Dans quelques entrevues antérieures, Dimitroff a eu l’humilité d’admettre qu’il se sentait nettement plus à l’aise désormais comme directeur général. Lors des premières années, il avait l’impression de peiner à garder la tête hors de l’eau. Aujourd’hui, il est reconnu pour sa longévité dans son milieu.  

« C’est intéressant parce que j’étais l’un des plus jeunes directeurs généraux quand j’ai hérité de ce poste avec les Falcons en 2008. C’est fou comment le temps passe vite, j’avais 40 ans à ce moment. Je me considère très chanceux, il va sans dire. Je tente d’agir de manière très réfléchie dans mes actions, je suis privilégié d’avoir une belle relation avec notre propriétaire Arthur Blank qui est un homme très soucieux des autres et généreux.
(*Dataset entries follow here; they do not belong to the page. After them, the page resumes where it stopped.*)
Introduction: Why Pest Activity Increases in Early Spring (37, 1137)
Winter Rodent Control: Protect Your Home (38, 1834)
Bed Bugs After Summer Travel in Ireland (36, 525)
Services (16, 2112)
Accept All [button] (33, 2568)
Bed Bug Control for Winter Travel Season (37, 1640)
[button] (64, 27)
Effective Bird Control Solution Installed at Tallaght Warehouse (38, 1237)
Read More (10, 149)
On a été en mesure de communiquer très clairement sur plusieurs enjeux », a réagi l’ancien demi défensif qui a affronté Pierre Vercheval au niveau universitaire canadien. 

Depuis sa nomination, les Falcons ont réussi 6 années de 10 victoires ou plus en 12 saisons. Mais ils ont  connu deux passages de deux saisons d’affilée sous la barre de ,500. C’est sans oublier la défaite cruelle en prolongation au Super Bowl LI. 
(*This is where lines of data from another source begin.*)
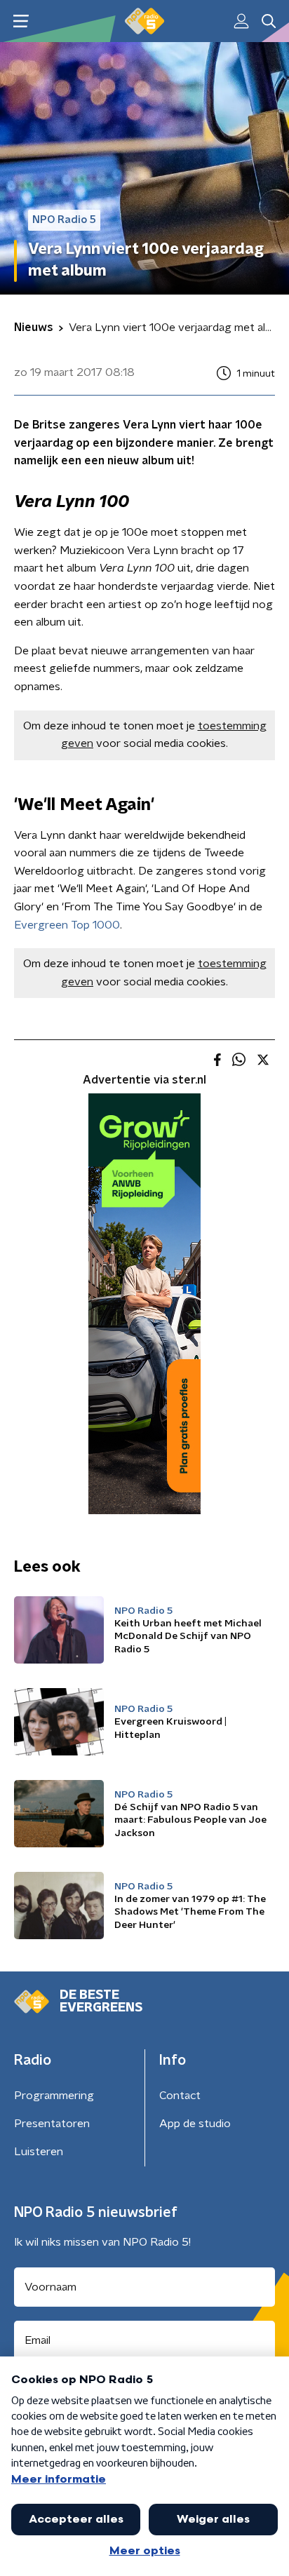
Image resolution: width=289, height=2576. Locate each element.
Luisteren (38, 2151)
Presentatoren (52, 2123)
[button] (20, 21)
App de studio (195, 2123)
« C’est clair que j’ai connu des moments plus éprouvants, je pense d’emblée au congédiement de Mike Smith en 2014. Depuis, ça s’est bien passé avec Dan Quinn, mais on a traversé des creux aussi. Perdre le Super Bowl a été très pénible et on vient de traverser deux saisons consécutives de 7-9 », a-t-il avoué. 

« Je ne m’en cache pas, ce n’est pas toujours facile. Mais j’ai réalisé au fil des ans comment mieux naviguer comme DG à travers les hauts et les bas. Il faut garder une approche constante et conséquente en restant fidèle à nos principes. J’ai la conviction d’avoir bâti une très bonne équipe de football avec mon entourage. Mais, comme tout le monde le sait, ce n’est pas juste une équipe de miser sur de bons joueurs, il faut que tous les éléments cliquent ensemble pour s’élever au sommet », a ajouté le dirigeant né en Ohio. 

Pas besoin de lui rappeler, Dimitroff sait qu’il sera sous pression pour la saison 2020 peu importe le contexte de la pandémie. La décision d’embaucher le porteur de ballon Todd Gurley n’a d’ailleurs pas fait l’unanimité. 

« Ce n’est pas un boulot facile et je le réalise encore plus parce que la NFL, c’est une ligue très présente dans l’œil des partisans. De plus, le directeur général est devenu un visage important, davantage mis en évidence. Auparavant, c’était surtout l’entraîneur qui retenait l’attention. Désormais, chaque partisan a son club Fantasy et finit par croire, à différents degrés, qu’il pourrait accomplir mon travail encore mieux que moi », a déclaré, en souriant, Dimitroff. 

Le passionné de vélo a conclu avec l’entrevue avec une pensée pour Montréal qui est touchée profondément par la COVID-19. Il espère d’ailleurs visiter la métropole éventuellement pour son loisir préféré.